Your Pain Probably Isn’t In Your Head and Shouldn’t Ruin Your Whole Sex Life


Yet again, I spoke to a woman who has vaginal pain that her physician couldn’t “see” or identify and the doctor told her to see a therapist because it was likely “in her head.” As a sexual health practitioner it just makes me so mad.


I see it every day, women who have been told that their pain is “in their head” because the doctor wasn’t able to identify the problem. I wish more health care providers would be comfortable saying, “I’m sorry. I just don’t know.”. If I had a nickel for every woman who spent years in therapy talking about her vaginal pain, with little results to show for it, I’d be rich. And time after time, I have seen those women successfully treated through physical/medical/behavioral interventions. I think most women have a gut feeling whether the problem is physical or psychological. We should trust them. And more often than not, pain is a physical problem.

TO DO:
Summarize the article on vaginal pain in two sentences. Nothing in the records is required.

(Collected data)
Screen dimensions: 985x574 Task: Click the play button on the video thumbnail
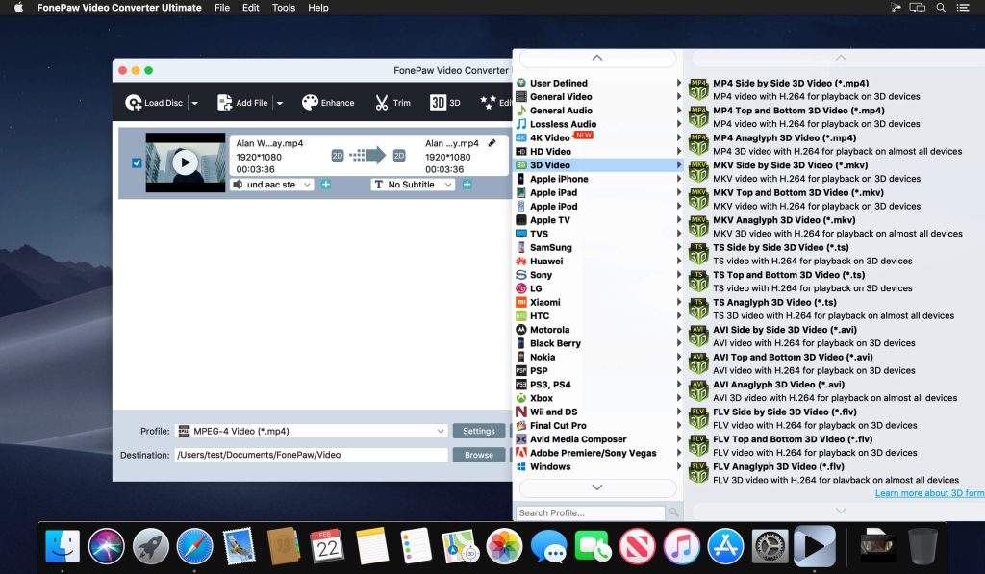tap(185, 162)
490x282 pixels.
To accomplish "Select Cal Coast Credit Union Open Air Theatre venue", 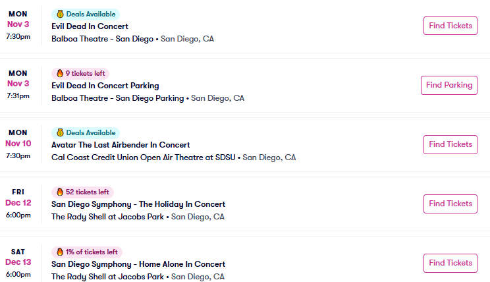I will click(146, 157).
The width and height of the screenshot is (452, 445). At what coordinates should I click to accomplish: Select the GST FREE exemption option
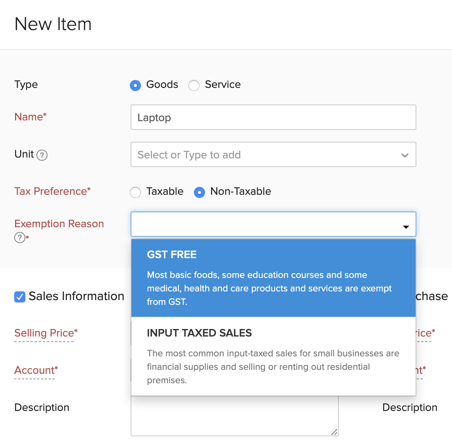tap(273, 278)
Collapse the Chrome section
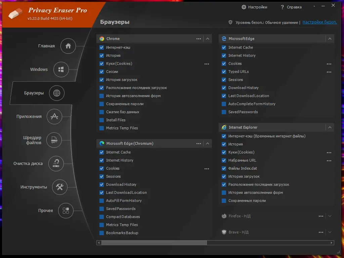344x258 pixels. point(208,39)
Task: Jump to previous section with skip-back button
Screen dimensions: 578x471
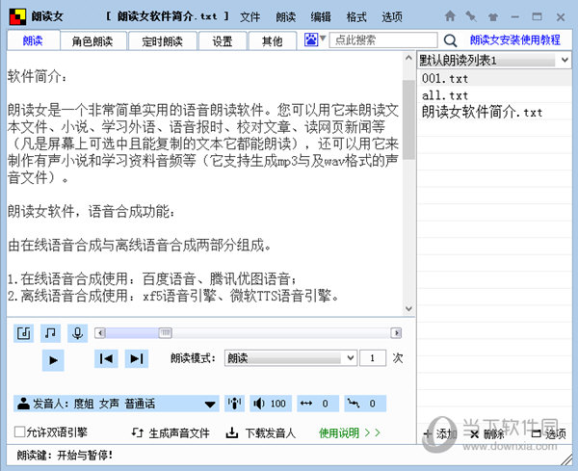Action: 106,359
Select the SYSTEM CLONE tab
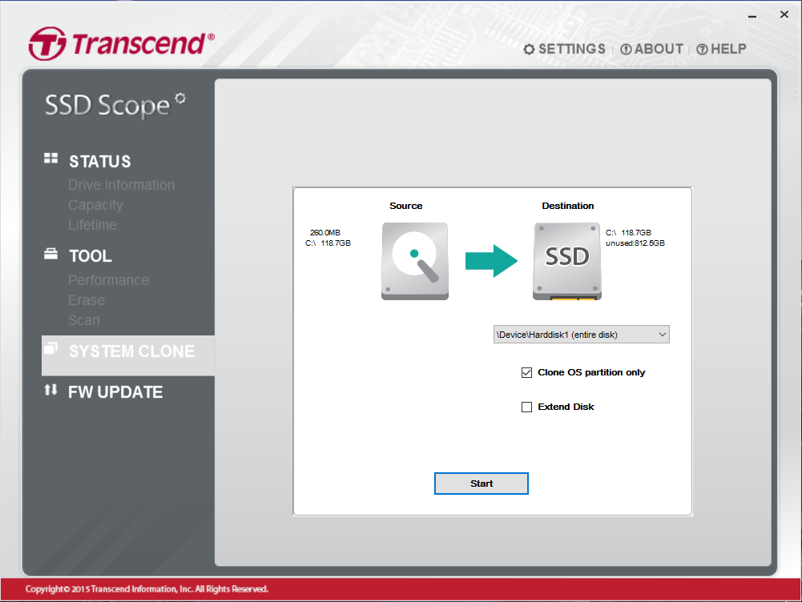The width and height of the screenshot is (802, 602). pos(131,351)
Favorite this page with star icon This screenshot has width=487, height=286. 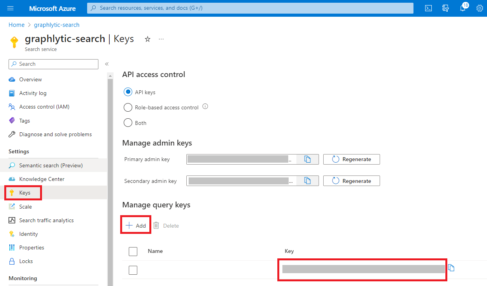(x=147, y=39)
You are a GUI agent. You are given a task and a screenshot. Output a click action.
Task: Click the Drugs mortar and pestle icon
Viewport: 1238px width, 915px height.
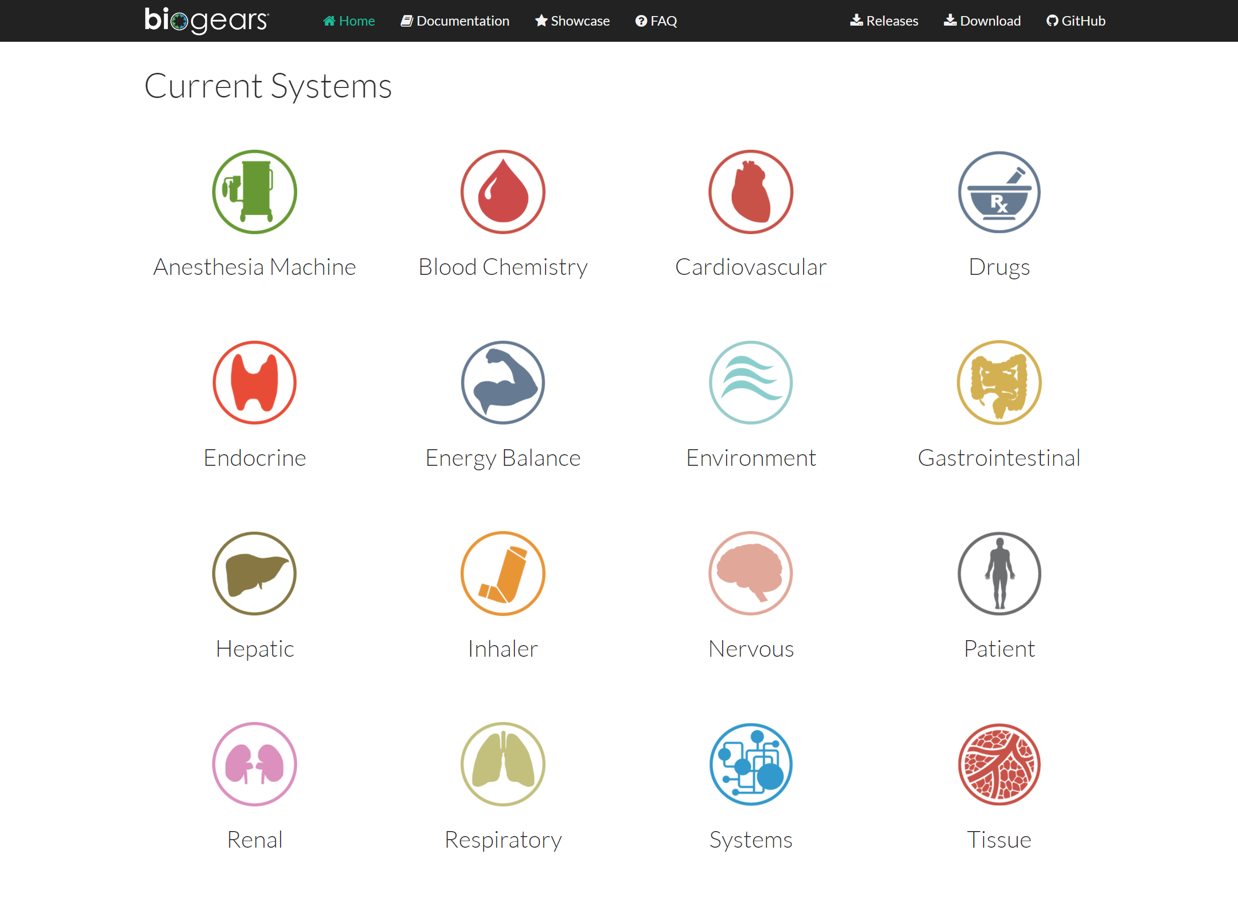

SOLUTION TO THE PROBLEM:
The writer, a sexual health practitioner, is angered by the many women whose doctors could not identify their vaginal pain and told them it was likely "in their head," sending them to therapy. The writer wishes providers would admit when they don't know, notes that many of these women have been successfully treated through physical, medical, or behavioral interventions, and urges trusting women's gut feelings, since pain is more often than not a physical problem.